Quand j’étais libre, les conversations avec Farzad me remontaient le moral et quand j’étais à l’isolement, sa voix chaleureuse ne laissait jamais ma mère seule. C’est là que j’ai compris que, même dans les pires conditions, un être humain peut réaliser de grandes choses.
… et ils ont tué mon frère aîné. Un frère kurde que j’aimais amoureusement. Mon frère et mon maître. Un maître pour nous enseigner la résistance, un maître pour tous les enfants d’Iran. Ces jours où il m’a montré comment résister contre les pires tortures et les accusations les plus grotesques, j’ai en fait appris que l’acquis le plus précieux d’un individu face à l’adversité, ce sont ses convictions. J’ai appris qu’on pouvait mourir plusieurs fois dans une salle d’interrogatoire et dans les étouffantes cellules d’isolement sans renier ses croyances. Il était mon maître. Un maître qui m’a enseigné qu’il était possible d’être toujours souriant et de porter un regard humain sur tous les humains, quelques soient les différences et les divergences. Et maintenant, il est parti. Alors qu’il ne voulait même pas dire au revoir, qu’il disait qu’il allait me voir le lendemain. Il ne m’a pas laissé l’embrasser, le serrer dans mes bras. Il m’a juste dit : "je te verrai demain". Je sais pertinemment qu’il a avancé d’un pas ferme et décidé, en harmonie avec celui de ses amis, pour s’approcher du lieu d’exécution. Il avait promis à maintes reprises qu’il ne laisserait jamais le clan des tyrans haineux retirer le tabouret de sous ses pieds. Il avait promis qu’il donnerait lui-même le dernier coup au tabouret. Il ne voulait pas laisser les mains odieuses de la tyrannie lui ôter la vie et je sais qu’il a tenu sa promesse. Je sais qu’il a même souri à la mort. Un sourire qui est devenu un cri pour nous rappeler qu’un monument nous avait quitté pour devenir éternel.

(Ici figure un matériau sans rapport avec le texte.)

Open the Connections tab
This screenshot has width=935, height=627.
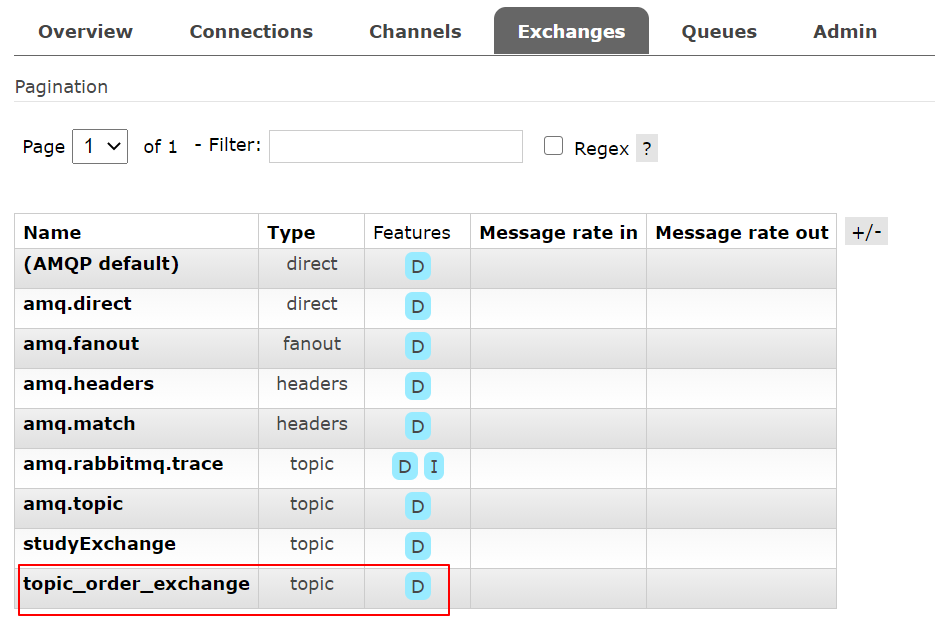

Il est parti, tout comme ses autres amis innocents, mais leur souvenir restera à jamais. Il est parti la tête haute pour devenir un maître éternel. Un maître éternel ayant marqué à jamais l’histoire de la résistance. Un véritable monument d’espoir, un soutien moral considérable pour tous ceux en quête de liberté. Il n’est plus là pour que l’on ressasse ensemble les bons souvenirs du passé. Quand le ministère du renseignement a dû s’agenouiller devant le moral de toute une génération. Un ministère qui a dû lamentablement reconnaître le fait qu’il avait demandé à Farzad, lors de ses retours au quartier 209, de ne pas refaire ce qui s’était passé au 209 pendant l’été 2007. Ils avaient muré notre cour de promenade et supprimé la boite aux lettres! Ils avaient apparemment réussi à la fin de cet été à empêcher les prisonniers de chanter en choeur. Mais Farzad avait encore souri pour signifier que nous allions nous tenir debout et résister pour toujours.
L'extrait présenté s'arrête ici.